Frappant en relève de Dominic cette semaine, j'ai choisi pour titre cette phrase fameuse prononcée par Danton à l'époque de la Révolution française, que notre ami Arnaud Rainfray pourrait faire sienne: jouant contre Sébastien Caron en première ronde du Montcalm 4, il n'a pas craint d'allumer un pétaradant feu d'artifice tactique, et de ce feu il a tiré les marrons, comme vous pourrez le constater ici. (A propos, Danton a fini ses jours sur la guillotine, comme beaucoup d'acteurs de la Révolution française d'ailleurs. Arnaud ne risque guère un sort pareil, d'autant plus que la peine de mort a été abolie, en France comme ici. Quant à la guillotine au sens figuré, il s'en sert beaucoup plus souvent que ses adversaires, depuis son arrivée chez nous.
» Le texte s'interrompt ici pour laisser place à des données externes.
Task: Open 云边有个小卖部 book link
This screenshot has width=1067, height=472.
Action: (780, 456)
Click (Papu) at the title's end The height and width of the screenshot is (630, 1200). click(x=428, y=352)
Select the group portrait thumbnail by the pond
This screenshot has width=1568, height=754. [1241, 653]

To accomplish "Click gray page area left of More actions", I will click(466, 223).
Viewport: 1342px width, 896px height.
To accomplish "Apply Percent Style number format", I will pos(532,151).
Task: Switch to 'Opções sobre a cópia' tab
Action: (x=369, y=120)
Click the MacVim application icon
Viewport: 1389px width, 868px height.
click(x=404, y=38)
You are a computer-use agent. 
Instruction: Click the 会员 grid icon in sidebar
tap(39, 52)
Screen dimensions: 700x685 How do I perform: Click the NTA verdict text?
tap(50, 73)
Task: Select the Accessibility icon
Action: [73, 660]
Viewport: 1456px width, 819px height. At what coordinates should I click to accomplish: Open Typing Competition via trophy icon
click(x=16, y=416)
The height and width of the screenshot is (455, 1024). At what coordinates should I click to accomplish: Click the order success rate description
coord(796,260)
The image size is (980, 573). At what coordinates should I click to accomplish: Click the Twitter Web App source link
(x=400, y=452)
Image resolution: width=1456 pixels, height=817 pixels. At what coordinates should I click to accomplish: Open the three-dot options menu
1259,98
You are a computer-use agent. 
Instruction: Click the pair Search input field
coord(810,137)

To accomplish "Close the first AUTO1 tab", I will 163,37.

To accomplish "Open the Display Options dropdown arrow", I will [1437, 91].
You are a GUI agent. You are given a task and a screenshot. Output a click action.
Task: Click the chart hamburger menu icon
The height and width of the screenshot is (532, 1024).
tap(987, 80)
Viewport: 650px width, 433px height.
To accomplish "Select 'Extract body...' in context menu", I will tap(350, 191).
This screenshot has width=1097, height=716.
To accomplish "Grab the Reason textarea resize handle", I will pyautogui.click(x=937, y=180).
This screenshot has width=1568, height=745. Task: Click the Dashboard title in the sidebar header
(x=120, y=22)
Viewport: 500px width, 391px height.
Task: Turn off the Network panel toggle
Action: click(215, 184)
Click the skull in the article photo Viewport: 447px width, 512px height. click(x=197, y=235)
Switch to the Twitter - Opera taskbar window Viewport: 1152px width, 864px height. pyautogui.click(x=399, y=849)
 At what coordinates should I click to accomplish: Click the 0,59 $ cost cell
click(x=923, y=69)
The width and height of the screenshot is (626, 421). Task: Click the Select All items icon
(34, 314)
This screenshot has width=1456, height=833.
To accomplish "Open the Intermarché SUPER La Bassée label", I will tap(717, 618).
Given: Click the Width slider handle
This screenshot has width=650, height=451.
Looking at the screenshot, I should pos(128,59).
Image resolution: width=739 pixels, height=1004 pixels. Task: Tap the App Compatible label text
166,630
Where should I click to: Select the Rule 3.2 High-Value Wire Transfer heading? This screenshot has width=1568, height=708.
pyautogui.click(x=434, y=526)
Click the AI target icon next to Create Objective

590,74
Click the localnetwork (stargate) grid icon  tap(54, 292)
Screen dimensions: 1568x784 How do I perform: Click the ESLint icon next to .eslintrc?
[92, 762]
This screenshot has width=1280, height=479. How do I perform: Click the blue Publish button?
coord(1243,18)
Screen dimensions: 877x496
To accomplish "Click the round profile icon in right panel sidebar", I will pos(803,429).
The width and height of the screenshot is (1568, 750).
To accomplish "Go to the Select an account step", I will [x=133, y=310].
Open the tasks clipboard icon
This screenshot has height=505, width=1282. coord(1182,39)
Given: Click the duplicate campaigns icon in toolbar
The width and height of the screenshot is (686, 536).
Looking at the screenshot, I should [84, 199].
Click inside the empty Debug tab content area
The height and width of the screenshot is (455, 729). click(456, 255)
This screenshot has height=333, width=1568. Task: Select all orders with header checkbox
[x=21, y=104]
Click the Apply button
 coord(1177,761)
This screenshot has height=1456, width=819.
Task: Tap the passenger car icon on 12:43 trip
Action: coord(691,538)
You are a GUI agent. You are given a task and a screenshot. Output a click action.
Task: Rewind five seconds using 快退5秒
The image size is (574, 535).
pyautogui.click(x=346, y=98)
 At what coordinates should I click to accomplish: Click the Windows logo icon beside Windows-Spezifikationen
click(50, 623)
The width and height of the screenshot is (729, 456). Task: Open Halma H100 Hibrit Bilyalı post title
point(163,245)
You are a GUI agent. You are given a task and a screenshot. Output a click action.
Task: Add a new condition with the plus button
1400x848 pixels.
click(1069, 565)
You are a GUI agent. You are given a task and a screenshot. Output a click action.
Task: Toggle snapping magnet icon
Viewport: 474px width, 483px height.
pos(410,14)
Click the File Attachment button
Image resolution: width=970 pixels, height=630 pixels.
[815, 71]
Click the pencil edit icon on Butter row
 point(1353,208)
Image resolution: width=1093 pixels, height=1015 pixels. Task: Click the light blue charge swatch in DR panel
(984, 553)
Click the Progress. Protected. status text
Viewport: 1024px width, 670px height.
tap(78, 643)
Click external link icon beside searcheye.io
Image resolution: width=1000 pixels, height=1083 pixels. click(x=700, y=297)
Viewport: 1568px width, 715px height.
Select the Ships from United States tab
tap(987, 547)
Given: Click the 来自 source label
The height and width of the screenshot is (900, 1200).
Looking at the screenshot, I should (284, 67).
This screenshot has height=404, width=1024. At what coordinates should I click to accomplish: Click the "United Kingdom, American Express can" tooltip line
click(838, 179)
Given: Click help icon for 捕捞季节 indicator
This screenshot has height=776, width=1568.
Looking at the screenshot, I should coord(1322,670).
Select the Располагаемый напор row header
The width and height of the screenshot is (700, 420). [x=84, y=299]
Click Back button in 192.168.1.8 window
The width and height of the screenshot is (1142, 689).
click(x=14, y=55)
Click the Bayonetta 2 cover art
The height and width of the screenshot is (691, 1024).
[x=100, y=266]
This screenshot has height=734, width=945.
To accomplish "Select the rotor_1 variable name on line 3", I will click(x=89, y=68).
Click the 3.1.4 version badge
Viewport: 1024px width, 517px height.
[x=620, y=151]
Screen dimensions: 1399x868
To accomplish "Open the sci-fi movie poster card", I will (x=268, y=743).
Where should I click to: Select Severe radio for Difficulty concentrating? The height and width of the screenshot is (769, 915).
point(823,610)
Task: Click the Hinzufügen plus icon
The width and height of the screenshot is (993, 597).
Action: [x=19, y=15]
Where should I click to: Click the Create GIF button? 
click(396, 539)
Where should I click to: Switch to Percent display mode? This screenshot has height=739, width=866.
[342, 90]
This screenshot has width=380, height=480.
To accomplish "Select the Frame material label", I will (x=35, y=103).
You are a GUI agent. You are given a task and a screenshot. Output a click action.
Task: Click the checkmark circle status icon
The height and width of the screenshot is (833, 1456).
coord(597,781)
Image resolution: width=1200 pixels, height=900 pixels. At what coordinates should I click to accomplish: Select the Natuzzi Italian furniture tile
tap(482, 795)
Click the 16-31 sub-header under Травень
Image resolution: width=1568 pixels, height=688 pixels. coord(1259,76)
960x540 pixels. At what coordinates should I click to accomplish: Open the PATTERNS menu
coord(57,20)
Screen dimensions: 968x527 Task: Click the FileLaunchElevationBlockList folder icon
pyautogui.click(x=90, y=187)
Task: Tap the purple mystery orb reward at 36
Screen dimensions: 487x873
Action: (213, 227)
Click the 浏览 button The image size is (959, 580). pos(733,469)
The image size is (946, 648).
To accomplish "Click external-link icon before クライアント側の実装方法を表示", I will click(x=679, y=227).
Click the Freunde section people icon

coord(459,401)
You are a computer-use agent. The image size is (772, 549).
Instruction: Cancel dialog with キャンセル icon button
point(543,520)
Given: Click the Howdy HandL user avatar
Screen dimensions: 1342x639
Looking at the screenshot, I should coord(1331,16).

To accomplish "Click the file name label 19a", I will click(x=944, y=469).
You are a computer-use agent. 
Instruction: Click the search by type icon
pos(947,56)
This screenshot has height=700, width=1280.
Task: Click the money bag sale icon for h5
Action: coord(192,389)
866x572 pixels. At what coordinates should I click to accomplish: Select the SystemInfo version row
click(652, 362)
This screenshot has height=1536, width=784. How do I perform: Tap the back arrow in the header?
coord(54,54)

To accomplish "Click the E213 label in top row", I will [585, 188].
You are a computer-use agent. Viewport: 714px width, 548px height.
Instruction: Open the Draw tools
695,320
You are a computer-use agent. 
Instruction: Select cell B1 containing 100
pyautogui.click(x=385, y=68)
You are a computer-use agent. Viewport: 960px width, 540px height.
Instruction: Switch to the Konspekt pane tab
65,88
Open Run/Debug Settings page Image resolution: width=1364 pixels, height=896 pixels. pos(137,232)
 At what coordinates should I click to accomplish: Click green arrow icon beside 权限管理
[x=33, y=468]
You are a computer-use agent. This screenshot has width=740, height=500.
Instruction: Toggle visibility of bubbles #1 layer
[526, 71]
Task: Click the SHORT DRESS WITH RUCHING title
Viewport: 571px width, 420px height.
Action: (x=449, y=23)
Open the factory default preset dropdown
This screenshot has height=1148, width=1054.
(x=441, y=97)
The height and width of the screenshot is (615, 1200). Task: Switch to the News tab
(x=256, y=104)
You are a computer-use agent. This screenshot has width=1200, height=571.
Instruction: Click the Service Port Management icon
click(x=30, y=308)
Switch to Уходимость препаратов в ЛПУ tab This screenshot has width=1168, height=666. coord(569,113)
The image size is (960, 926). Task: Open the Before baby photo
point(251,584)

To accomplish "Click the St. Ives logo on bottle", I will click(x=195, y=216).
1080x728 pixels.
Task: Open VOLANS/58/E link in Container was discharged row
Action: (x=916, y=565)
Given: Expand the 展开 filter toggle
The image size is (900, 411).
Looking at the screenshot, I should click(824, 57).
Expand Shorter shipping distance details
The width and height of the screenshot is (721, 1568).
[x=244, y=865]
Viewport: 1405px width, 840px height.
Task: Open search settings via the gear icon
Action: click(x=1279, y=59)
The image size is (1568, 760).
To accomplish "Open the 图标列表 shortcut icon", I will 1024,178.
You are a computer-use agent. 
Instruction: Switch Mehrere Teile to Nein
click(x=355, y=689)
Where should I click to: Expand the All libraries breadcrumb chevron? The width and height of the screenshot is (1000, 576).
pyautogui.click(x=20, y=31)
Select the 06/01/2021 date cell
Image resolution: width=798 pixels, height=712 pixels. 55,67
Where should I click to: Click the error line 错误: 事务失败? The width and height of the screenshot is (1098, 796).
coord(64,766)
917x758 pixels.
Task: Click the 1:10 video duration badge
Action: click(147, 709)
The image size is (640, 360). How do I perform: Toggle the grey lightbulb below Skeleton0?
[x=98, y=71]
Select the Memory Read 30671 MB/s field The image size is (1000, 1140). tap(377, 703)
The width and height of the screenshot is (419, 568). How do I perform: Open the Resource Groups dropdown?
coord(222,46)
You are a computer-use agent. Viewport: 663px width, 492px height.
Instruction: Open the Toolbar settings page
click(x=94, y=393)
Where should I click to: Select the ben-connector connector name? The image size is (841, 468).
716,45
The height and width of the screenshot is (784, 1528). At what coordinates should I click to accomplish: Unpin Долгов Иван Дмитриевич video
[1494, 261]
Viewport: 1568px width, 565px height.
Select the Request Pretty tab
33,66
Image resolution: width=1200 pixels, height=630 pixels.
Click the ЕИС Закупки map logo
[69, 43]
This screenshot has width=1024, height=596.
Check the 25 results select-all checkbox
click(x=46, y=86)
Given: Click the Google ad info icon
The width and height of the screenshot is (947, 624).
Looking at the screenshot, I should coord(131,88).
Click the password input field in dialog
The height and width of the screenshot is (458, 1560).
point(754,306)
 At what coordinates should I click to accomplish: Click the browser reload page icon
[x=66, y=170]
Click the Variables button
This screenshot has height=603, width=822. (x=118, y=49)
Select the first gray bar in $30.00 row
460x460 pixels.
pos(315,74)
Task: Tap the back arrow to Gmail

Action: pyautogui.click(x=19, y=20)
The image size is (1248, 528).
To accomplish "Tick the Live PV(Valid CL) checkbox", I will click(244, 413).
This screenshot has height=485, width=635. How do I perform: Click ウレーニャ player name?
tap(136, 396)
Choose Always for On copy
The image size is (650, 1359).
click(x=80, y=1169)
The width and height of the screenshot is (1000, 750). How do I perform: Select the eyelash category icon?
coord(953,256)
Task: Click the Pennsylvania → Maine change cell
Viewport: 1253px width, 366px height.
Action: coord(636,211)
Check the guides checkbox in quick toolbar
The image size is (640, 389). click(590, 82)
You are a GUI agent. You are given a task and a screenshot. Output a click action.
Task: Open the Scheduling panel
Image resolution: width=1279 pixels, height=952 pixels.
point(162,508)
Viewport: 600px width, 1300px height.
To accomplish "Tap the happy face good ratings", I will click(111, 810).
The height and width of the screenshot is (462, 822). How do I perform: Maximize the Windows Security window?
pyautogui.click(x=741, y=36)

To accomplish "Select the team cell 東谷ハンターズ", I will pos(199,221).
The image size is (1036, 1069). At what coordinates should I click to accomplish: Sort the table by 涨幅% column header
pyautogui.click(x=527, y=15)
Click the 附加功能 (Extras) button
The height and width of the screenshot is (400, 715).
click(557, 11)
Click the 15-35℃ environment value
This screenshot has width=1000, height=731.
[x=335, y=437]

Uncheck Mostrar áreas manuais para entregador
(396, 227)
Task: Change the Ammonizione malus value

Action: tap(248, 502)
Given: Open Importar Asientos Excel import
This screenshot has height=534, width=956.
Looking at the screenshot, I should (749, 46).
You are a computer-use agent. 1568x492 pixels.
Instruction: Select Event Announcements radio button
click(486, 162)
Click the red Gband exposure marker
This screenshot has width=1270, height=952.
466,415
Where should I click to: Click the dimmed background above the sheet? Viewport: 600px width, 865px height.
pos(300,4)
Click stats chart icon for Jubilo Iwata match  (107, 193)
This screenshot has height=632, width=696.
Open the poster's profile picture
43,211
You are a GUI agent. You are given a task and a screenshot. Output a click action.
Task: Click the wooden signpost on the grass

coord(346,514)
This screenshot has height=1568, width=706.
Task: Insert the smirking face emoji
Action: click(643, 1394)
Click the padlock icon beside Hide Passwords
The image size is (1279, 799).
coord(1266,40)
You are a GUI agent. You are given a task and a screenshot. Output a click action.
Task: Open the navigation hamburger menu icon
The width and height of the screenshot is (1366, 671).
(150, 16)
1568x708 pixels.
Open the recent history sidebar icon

Les trois favoris l'ont emporté dans la section A. Voici les deux autres parties, de même que celle du quatrième échiquier, opposant Dominic à David Imbeault. Comme je suis pressé aujourd'hui, je n'ajouterai guère de commentaires, sinon pour préciser qu'en une douzaine de tentatives, je n'ai jamais battu Stéphane Drolet (une nulle seulement!) et que la partie de jeudi soir a constitué une suite de cette série noire pour moi.